The rest, well, the rest allows the government to continue micromanaging. The government gets to decide what is and is not “medical” or “health care,” which means everyone and their therapist will be lobbying the government to declare their cool thing to be “health care.” Wouldn’t it be better to target the real underlying problems to make healthcare costs reasonable so that we don’t have to give preferential treatment to one industry over others? That’s just going to end in tears at bedtime.
Charity care and bad debt deductions for physicians
Initial thought: positive. Physicians need to be at last minimally reimbursed for the charity care they offer. At the very least, they need to be not discouraged from it. This fits with one problem I identified as an underlying issue: removing impediments that keep doctors from being able to volunteer their services.
Pool reform for the individual market
Yes, yes, and yes! This directly targets one of my solutions. In fact, it goes farther; not only does it repeal or modify existing rules that make pooling more difficult, it deliberately makes it easier to pool. Nothing jumps out at me that might allow the pools to play loosey-goosey with people’s money and have a higher than expected failure rate.
Interstate market for health insurance
Yes! It appears to give a wide latitude for selling insurance across state lines while trying to prevent certain abuses that may be obvious to those in the industry. I want to research the details more to find out what each bullet point is meant to prevent.
Association Health Plans
Yes, yes, and yes! More risk pooling to give themselves more clout with insurers. Repeals or amends regulations that make it harder for small businesses to pool together. Again, nothing jumps out at me.
Anti-trust reform for healthcare
Good exemption and clarification, though this is not an area I focus on. That it doesn’t apply to Medicare/Medicaid/etc. contracts means it’s limited, but it allows healthcare professionals more leverage against insurers if I’m reading it right.
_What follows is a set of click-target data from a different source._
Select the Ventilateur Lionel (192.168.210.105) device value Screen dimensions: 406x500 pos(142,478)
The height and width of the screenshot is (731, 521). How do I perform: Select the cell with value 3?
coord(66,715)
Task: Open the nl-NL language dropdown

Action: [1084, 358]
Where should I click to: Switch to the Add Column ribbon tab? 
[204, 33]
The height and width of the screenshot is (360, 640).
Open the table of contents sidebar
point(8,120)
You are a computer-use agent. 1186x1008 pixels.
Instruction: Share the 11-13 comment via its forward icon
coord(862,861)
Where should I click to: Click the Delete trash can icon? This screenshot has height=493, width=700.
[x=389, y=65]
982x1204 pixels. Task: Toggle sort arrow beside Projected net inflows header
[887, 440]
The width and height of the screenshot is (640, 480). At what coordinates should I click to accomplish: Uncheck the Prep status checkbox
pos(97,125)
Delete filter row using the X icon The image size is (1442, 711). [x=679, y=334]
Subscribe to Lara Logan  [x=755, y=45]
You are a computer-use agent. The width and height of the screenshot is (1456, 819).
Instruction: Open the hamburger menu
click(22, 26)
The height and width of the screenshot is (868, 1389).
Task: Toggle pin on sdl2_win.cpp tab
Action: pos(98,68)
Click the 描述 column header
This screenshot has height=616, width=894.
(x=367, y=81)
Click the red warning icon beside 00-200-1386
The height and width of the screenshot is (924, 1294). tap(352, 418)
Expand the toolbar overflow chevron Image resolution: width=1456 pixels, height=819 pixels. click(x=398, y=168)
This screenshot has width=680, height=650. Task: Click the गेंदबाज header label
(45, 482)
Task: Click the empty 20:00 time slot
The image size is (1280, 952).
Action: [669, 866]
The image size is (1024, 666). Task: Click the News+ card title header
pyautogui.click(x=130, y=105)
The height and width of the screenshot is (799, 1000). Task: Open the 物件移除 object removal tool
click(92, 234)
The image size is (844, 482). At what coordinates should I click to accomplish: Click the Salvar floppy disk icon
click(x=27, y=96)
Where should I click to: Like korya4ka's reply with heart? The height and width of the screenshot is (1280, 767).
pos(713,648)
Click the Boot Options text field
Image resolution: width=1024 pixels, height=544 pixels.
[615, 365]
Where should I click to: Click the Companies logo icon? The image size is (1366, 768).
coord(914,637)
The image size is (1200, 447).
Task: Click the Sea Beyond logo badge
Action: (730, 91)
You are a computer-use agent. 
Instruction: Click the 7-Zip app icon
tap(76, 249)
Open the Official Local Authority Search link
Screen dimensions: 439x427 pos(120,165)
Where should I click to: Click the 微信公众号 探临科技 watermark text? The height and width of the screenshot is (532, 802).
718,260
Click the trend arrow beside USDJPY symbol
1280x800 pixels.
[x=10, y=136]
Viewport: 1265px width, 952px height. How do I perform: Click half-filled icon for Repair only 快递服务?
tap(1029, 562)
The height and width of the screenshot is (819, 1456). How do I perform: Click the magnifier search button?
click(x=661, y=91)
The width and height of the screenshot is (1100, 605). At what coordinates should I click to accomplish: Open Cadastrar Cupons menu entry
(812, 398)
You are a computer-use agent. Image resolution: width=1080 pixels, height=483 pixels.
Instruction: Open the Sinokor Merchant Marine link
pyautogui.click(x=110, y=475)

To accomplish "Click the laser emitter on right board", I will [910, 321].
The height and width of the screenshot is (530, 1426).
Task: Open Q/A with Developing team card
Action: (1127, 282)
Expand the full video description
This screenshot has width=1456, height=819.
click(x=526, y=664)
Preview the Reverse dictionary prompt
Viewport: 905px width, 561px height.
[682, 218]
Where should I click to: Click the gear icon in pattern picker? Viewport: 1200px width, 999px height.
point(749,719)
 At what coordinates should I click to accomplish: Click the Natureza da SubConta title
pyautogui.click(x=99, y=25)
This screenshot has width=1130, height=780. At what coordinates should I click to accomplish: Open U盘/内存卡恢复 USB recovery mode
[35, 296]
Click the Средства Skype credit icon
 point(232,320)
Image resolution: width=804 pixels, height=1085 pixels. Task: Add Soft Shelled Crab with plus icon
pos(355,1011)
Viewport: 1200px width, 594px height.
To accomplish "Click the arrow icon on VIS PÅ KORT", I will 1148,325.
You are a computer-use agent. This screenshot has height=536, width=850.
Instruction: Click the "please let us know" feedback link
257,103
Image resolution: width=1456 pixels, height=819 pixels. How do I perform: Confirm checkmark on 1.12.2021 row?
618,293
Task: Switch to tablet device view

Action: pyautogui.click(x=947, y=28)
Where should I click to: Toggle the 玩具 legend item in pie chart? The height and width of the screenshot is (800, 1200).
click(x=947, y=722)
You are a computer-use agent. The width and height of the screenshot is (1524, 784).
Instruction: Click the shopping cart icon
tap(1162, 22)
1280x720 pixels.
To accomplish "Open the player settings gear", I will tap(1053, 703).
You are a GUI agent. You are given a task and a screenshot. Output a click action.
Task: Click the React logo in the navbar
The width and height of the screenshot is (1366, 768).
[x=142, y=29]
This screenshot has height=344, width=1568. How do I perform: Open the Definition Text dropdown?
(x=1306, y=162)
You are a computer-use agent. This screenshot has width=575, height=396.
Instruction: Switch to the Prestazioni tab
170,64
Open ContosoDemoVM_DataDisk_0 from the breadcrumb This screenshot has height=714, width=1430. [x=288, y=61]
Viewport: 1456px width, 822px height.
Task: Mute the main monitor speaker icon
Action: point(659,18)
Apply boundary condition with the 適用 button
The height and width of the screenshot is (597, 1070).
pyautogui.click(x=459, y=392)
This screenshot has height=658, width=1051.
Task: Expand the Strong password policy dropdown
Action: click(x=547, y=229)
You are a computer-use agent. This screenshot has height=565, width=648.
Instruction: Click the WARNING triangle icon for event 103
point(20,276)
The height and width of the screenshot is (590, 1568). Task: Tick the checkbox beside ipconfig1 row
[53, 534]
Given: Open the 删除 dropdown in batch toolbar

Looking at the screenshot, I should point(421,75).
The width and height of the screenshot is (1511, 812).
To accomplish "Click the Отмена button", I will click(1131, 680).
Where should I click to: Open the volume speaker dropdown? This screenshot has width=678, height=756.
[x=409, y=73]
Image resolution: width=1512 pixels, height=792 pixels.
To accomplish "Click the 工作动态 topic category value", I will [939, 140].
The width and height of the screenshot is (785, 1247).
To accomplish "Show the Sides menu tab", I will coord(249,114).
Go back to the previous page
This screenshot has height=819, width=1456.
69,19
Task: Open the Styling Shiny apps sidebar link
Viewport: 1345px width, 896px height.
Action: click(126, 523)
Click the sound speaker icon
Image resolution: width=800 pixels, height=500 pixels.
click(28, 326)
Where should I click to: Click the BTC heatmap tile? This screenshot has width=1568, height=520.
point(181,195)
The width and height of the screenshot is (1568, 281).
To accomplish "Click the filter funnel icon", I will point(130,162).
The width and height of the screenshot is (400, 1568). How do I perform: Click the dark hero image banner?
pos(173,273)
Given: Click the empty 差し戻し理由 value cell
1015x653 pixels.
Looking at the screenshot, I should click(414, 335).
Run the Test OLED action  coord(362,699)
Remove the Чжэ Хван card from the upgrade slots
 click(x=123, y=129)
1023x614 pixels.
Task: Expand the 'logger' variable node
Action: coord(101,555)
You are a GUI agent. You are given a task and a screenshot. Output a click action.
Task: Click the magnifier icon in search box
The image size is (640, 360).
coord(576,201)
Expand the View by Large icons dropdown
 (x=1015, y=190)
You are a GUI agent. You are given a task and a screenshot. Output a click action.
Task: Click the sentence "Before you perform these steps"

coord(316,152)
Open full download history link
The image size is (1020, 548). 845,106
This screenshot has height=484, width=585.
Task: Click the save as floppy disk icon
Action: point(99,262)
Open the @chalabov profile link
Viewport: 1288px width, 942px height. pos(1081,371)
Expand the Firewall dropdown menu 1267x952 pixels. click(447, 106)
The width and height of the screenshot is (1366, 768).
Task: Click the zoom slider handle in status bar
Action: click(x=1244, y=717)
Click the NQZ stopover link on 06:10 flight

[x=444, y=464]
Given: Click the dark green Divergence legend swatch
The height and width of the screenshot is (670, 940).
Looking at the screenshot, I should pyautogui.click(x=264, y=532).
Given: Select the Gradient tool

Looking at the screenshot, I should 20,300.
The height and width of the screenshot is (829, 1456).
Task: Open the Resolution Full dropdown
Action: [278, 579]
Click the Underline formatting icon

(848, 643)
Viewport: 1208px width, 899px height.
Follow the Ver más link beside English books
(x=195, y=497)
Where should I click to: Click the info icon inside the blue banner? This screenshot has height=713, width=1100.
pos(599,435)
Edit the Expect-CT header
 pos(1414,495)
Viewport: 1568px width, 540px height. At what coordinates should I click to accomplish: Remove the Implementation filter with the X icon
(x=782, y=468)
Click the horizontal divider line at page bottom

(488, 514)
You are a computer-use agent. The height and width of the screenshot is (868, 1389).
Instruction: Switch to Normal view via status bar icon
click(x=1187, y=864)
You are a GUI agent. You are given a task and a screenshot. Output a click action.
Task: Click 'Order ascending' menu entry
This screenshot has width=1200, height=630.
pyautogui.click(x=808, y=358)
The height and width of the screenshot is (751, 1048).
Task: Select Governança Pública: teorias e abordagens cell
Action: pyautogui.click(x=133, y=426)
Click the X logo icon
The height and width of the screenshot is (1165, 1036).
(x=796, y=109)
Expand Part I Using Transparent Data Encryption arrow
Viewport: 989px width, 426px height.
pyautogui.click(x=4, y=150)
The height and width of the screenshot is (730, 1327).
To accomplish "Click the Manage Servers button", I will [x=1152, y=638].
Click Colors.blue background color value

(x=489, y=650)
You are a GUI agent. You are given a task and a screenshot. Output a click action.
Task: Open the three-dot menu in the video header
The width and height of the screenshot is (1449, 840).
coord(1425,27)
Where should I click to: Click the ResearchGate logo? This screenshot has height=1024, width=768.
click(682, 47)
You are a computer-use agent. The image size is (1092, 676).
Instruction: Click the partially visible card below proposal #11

Increasing state flexibility to conduct Medicaid waivers
It’s a start, but it only deals with a symptom. Very little in this proposed bill would target the huge problems Medicaid makes for the healthcare industry as a whole.
I didn’t know about this issue, but on its face, good. One less thing for the federal government to micromanage.
Overall, Senator Paul’s proposed bill makes some positive steps forward, but it doesn’t focus on—or even acknowledge—the two most damaging problems in health care: the Medicare pricing structure as de facto price control and our chronic shortage of doctors. It also doesn’t separate pre-paid medical services from real insurance, but it does increase our chances of building a successful parallel cash-only system.